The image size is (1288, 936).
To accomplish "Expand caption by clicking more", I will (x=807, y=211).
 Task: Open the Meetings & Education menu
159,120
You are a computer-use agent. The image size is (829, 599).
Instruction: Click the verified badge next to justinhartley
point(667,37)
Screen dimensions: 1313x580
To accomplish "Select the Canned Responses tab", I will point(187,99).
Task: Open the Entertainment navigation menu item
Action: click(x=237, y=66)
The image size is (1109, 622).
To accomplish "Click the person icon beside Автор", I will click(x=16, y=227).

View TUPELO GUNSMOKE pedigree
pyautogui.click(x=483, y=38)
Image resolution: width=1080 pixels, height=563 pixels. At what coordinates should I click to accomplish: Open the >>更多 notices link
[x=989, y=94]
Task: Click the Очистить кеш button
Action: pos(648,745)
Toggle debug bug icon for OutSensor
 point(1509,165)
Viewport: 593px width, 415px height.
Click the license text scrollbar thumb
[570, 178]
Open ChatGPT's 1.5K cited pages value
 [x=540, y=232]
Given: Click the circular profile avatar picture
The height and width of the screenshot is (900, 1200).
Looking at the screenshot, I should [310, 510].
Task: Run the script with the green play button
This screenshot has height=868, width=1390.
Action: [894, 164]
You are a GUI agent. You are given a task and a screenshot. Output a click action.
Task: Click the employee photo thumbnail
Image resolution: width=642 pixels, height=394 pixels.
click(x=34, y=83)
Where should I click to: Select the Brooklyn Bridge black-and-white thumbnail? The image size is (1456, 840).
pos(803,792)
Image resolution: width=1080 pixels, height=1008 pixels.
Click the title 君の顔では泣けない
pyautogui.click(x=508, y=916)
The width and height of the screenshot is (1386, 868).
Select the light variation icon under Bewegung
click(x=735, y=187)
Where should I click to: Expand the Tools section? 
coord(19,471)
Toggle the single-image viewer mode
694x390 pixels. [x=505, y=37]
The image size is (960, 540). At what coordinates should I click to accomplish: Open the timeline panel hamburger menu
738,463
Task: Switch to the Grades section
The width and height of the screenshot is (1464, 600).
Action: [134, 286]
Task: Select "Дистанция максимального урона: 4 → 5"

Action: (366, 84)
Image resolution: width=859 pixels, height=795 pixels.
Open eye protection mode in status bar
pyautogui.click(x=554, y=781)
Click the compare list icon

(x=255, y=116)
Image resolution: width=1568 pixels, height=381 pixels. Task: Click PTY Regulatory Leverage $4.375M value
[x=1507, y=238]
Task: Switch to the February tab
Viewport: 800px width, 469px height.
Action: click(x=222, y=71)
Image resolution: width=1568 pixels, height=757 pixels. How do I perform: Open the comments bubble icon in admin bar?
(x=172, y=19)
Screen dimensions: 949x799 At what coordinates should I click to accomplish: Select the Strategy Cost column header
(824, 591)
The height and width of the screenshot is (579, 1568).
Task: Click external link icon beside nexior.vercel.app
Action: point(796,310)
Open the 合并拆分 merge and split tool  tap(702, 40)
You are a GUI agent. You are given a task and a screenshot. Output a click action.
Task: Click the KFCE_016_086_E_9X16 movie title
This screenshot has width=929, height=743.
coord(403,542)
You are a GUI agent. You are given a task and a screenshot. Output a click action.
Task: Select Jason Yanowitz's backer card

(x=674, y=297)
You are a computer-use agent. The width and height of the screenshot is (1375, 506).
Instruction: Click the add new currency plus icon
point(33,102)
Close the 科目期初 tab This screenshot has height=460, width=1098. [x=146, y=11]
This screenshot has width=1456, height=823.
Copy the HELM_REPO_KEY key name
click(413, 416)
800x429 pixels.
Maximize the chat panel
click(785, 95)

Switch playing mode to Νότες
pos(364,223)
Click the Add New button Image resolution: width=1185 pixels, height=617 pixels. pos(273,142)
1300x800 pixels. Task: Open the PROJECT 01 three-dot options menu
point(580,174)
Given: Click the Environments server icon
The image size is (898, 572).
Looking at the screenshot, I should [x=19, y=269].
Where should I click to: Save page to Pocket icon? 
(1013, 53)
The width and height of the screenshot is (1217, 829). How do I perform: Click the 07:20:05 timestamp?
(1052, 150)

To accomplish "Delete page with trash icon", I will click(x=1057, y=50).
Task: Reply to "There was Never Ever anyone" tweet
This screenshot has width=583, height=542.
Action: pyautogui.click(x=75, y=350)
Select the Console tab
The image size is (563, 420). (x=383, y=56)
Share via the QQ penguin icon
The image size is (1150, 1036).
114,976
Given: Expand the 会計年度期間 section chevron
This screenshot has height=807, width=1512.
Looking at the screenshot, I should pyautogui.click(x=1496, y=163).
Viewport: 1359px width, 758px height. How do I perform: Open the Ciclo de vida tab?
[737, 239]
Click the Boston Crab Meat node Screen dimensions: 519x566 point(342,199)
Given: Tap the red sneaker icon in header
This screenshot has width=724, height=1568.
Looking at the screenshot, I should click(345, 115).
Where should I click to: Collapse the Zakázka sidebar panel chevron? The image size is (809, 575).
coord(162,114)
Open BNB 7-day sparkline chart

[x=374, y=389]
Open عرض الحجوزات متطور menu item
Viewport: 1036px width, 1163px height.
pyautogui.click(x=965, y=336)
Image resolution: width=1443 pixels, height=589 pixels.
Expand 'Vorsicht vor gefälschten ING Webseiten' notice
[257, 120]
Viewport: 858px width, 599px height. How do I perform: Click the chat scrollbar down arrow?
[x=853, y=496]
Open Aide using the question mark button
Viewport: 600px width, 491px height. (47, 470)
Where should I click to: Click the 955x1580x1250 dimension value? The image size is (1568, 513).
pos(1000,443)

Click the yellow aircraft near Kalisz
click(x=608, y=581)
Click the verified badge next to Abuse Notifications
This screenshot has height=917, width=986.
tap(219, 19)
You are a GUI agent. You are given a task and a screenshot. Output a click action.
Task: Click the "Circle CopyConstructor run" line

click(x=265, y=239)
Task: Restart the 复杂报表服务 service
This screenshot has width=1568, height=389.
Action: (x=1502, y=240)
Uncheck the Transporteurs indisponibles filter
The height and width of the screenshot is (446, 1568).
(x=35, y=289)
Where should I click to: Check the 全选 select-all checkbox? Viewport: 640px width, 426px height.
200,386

TRY IT: Your answer must be every line from the listing above that holds the string "with".

EXERCISE RESULT:
Task: Run the script with the green play button
To accomplish "Delete page with trash icon", I will click(x=1057, y=50).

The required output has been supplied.